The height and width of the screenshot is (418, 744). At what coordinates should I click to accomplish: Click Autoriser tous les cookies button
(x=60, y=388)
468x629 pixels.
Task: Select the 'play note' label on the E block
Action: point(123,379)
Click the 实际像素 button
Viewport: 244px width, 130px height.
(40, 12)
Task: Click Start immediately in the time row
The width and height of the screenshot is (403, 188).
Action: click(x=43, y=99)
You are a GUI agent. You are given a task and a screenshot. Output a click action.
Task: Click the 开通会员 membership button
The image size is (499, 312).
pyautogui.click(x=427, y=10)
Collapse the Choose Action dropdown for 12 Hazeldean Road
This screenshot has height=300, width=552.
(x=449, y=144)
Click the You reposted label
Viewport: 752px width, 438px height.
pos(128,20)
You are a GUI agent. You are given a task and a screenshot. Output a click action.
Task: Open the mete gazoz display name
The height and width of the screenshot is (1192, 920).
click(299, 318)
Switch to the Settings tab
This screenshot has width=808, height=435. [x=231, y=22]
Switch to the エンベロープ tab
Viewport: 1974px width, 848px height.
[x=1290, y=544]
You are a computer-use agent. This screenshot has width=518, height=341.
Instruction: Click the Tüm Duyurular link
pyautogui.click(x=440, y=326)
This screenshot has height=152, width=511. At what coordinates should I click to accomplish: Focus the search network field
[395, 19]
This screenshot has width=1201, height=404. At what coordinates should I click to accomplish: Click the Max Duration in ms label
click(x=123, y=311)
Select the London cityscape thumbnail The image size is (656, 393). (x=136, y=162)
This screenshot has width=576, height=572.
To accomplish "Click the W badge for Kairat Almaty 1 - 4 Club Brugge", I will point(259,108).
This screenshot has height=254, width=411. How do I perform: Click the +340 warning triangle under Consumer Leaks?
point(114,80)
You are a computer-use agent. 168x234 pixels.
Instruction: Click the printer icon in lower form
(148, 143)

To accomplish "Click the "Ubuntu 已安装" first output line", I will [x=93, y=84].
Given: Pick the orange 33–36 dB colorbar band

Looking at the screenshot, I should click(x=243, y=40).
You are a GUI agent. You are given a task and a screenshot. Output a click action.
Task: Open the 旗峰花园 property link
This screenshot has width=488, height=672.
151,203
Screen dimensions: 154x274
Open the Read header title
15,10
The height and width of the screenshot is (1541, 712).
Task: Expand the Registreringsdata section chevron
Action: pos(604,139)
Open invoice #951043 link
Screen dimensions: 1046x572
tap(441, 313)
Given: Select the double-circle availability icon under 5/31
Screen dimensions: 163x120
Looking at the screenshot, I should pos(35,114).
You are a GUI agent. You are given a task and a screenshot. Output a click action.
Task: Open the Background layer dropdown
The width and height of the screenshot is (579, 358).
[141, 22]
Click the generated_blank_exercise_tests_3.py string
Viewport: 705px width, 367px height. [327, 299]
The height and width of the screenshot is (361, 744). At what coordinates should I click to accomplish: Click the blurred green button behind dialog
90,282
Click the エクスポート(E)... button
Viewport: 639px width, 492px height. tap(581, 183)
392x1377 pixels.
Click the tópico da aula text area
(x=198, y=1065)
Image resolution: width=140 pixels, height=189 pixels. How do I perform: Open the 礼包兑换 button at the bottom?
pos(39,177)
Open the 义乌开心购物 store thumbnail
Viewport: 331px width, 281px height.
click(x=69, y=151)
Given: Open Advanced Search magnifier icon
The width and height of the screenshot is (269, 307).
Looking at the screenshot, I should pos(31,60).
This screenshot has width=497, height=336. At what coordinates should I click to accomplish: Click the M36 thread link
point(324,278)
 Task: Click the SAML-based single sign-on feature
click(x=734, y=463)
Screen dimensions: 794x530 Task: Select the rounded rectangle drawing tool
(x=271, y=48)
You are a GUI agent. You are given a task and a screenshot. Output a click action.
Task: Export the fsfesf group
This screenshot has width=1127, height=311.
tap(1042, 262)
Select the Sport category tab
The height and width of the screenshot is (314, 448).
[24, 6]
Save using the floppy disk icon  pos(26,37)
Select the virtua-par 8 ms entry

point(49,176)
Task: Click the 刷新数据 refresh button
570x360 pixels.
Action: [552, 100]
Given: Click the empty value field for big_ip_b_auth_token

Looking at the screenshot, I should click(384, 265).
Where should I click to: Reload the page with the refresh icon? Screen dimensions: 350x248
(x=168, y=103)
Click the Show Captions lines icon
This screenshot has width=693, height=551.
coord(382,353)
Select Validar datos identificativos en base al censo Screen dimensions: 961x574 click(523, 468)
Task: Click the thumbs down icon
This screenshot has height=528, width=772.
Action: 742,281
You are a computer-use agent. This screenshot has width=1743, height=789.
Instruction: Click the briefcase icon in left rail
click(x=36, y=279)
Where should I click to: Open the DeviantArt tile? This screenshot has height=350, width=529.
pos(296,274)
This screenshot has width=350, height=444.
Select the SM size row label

* * * * * * *

Using the records above as the source, restate each line verbatim.

RESPONSE TO THE EXERCISE
The height and width of the screenshot is (418, 744). At what coordinates should I click to accomplish: Click Autoriser tous les cookies button
(x=60, y=388)
468x629 pixels.
Task: Select the 'play note' label on the E block
Action: point(123,379)
Click the 实际像素 button
Viewport: 244px width, 130px height.
(40, 12)
Task: Click Start immediately in the time row
The width and height of the screenshot is (403, 188).
Action: click(x=43, y=99)
You are a GUI agent. You are given a task and a screenshot. Output a click action.
Task: Click the 开通会员 membership button
The image size is (499, 312).
pyautogui.click(x=427, y=10)
Collapse the Choose Action dropdown for 12 Hazeldean Road
This screenshot has height=300, width=552.
(x=449, y=144)
Click the You reposted label
Viewport: 752px width, 438px height.
pos(128,20)
You are a GUI agent. You are given a task and a screenshot. Output a click action.
Task: Open the mete gazoz display name
The height and width of the screenshot is (1192, 920).
click(299, 318)
Switch to the Settings tab
This screenshot has width=808, height=435. [x=231, y=22]
Switch to the エンベロープ tab
Viewport: 1974px width, 848px height.
[x=1290, y=544]
You are a computer-use agent. This screenshot has width=518, height=341.
Instruction: Click the Tüm Duyurular link
pyautogui.click(x=440, y=326)
This screenshot has height=152, width=511. At what coordinates should I click to accomplish: Focus the search network field
[395, 19]
This screenshot has width=1201, height=404. At what coordinates should I click to accomplish: Click the Max Duration in ms label
click(x=123, y=311)
Select the London cityscape thumbnail The image size is (656, 393). (x=136, y=162)
This screenshot has width=576, height=572.
To accomplish "Click the W badge for Kairat Almaty 1 - 4 Club Brugge", I will point(259,108).
This screenshot has height=254, width=411. How do I perform: Click the +340 warning triangle under Consumer Leaks?
point(114,80)
You are a computer-use agent. 168x234 pixels.
Instruction: Click the printer icon in lower form
(148, 143)

To accomplish "Click the "Ubuntu 已安装" first output line", I will [x=93, y=84].
Given: Pick the orange 33–36 dB colorbar band

Looking at the screenshot, I should click(x=243, y=40).
You are a GUI agent. You are given a task and a screenshot. Output a click action.
Task: Open the 旗峰花园 property link
This screenshot has width=488, height=672.
151,203
Screen dimensions: 154x274
Open the Read header title
15,10
The height and width of the screenshot is (1541, 712).
Task: Expand the Registreringsdata section chevron
Action: pos(604,139)
Open invoice #951043 link
Screen dimensions: 1046x572
tap(441, 313)
Given: Select the double-circle availability icon under 5/31
Screen dimensions: 163x120
Looking at the screenshot, I should pos(35,114).
You are a GUI agent. You are given a task and a screenshot. Output a click action.
Task: Open the Background layer dropdown
The width and height of the screenshot is (579, 358).
[141, 22]
Click the generated_blank_exercise_tests_3.py string
Viewport: 705px width, 367px height. [327, 299]
The height and width of the screenshot is (361, 744). At what coordinates should I click to accomplish: Click the blurred green button behind dialog
90,282
Click the エクスポート(E)... button
Viewport: 639px width, 492px height. tap(581, 183)
392x1377 pixels.
Click the tópico da aula text area
(x=198, y=1065)
Image resolution: width=140 pixels, height=189 pixels. How do I perform: Open the 礼包兑换 button at the bottom?
pos(39,177)
Open the 义乌开心购物 store thumbnail
Viewport: 331px width, 281px height.
click(x=69, y=151)
Given: Open Advanced Search magnifier icon
The width and height of the screenshot is (269, 307).
Looking at the screenshot, I should pos(31,60).
This screenshot has width=497, height=336. At what coordinates should I click to accomplish: Click the M36 thread link
point(324,278)
 Task: Click the SAML-based single sign-on feature
click(x=734, y=463)
Screen dimensions: 794x530 Task: Select the rounded rectangle drawing tool
(x=271, y=48)
You are a GUI agent. You are given a task and a screenshot. Output a click action.
Task: Export the fsfesf group
This screenshot has width=1127, height=311.
tap(1042, 262)
Select the Sport category tab
The height and width of the screenshot is (314, 448).
[24, 6]
Save using the floppy disk icon  pos(26,37)
Select the virtua-par 8 ms entry

point(49,176)
Task: Click the 刷新数据 refresh button
570x360 pixels.
Action: [552, 100]
Given: Click the empty value field for big_ip_b_auth_token

Looking at the screenshot, I should click(384, 265).
Where should I click to: Reload the page with the refresh icon? Screen dimensions: 350x248
(x=168, y=103)
Click the Show Captions lines icon
This screenshot has width=693, height=551.
coord(382,353)
Select Validar datos identificativos en base al censo Screen dimensions: 961x574 click(523, 468)
Task: Click the thumbs down icon
This screenshot has height=528, width=772.
Action: 742,281
You are a computer-use agent. This screenshot has width=1743, height=789.
Instruction: Click the briefcase icon in left rail
click(x=36, y=279)
Where should I click to: Open the DeviantArt tile? This screenshot has height=350, width=529.
pos(296,274)
This screenshot has width=350, height=444.
Select the SM size row label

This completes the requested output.